11 is a cross-sectional view taken along the line II-II in FIG. 10, showing a state in which the resin-sealed semiconductor device is set in a mold before resin sealing according to the third embodiment.

FIG. 12 is a cross-sectional view taken along the line III-III in FIG. 13, showing a state in which the semiconductor device of the resin-sealed semiconductor device is set in a mold before resin-sealing according to the fourth embodiment.

FIG. 13 is a cross-sectional view taken along section II-II in FIG. 12, showing a state in which the resin-sealed semiconductor device is set in a mold before resin sealing according to the fourth embodiment.

14 is a cross-sectional view taken along section III-III in FIG. 15, showing a state in which the resin-sealed semiconductor device is set in a mold before resin sealing according to the fifth embodiment.

15 is a cross-sectional view taken along the line II-II in FIG. 14, showing a state in which the resin-sealed semiconductor device is set in a mold before resin sealing according to the fifth embodiment.

16 is a cross-sectional view taken along section III-III in FIG. 17, showing a state in which the resin-sealed semiconductor device is set in a mold before resin sealing according to the sixth embodiment.

FIG. 17 is a cross-sectional view taken along section II-II in FIG. 16, showing a state in which the resin-sealed semiconductor device is set in a mold before resin sealing according to the sixth embodiment;

18 relates to a conventional resin-encapsulated semiconductor device and is a cross-sectional view taken along the line II in FIG.

19 relates to a conventional resin-encapsulated semiconductor device, and is a bottom view of the resin-encapsulated semiconductor device of FIG. 18 as viewed from the back.

[Explanation of symbols]

 DESCRIPTION OF SYMBOLS 1 Semiconductor element 5 Heat sink 6 Clamp area 7 Soldering area 8 Groove 9, 10 Die 14 Resin body 23 Air vent

──────────────────────────────────────────────────の Continued on the front page (51) Int.Cl. ⁷ Identification symbol FI Theme coat ゛ (Reference) H01L 23/28 H01L 23/28 B // B29L 31:34 F term (Reference) 4F202 AA39 AD19 AH33 AM33 CA12 CB01 CB12 CK41 CK83 CP01 CQ01 CQ05 4F206 AA39 AD19 AH37 AM33 JA02 JB17 JF05 JQ81 4M109 AA01 BA01 CA21 DA07 DB03 FA04 GA05 5F061 AA01 BA01 CA21 DA06 DD12 EA02 EA03 5F067 AA09 AB02 BD05 CA03 EA04 DE03

Claims (2)

[Claims] In a resin-sealed semiconductor device in which a semiconductor element is fixed to a radiator plate and sealed in a resin body with a resin, a surface of the radiator plate that is exposed without being resin-sealed is provided with a mold.
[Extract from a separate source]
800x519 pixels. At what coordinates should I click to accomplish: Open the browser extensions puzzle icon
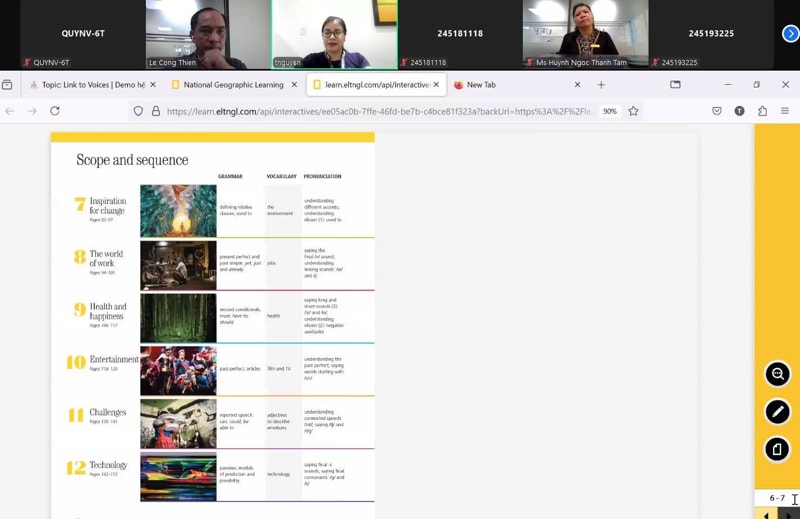(x=762, y=111)
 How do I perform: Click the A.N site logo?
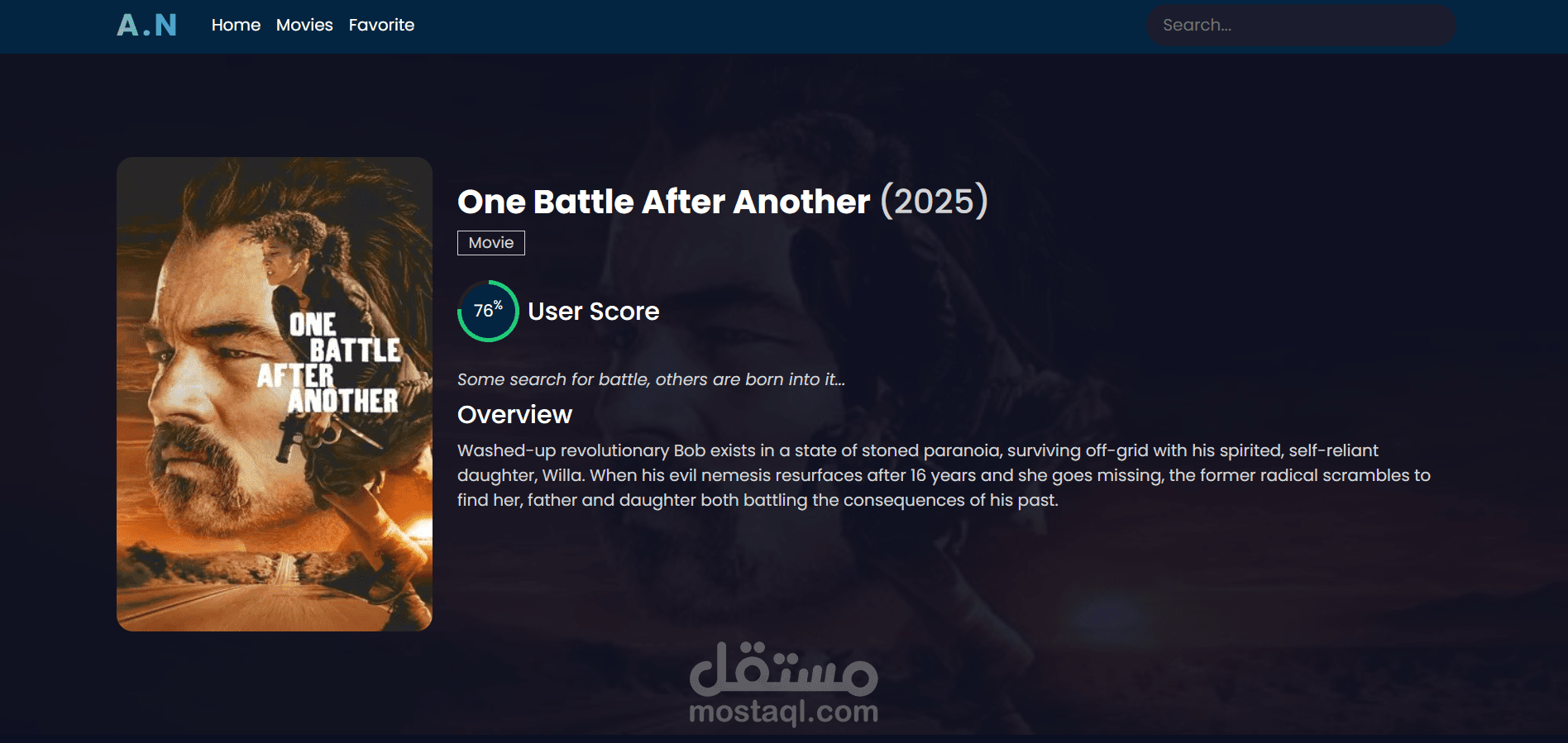click(146, 25)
Resin sealing characterized by forming a clamp area to be clamped by a mold at the time of molding and a soldering area fixed by solder or conductive paste, and forming a groove in the clamp area formed on the heat sink. Semiconductor device. 2. The resin-encapsulated semiconductor device according to claim 1, wherein an air vent is formed between an edge of the clamp region formed on the heat sink and the groove.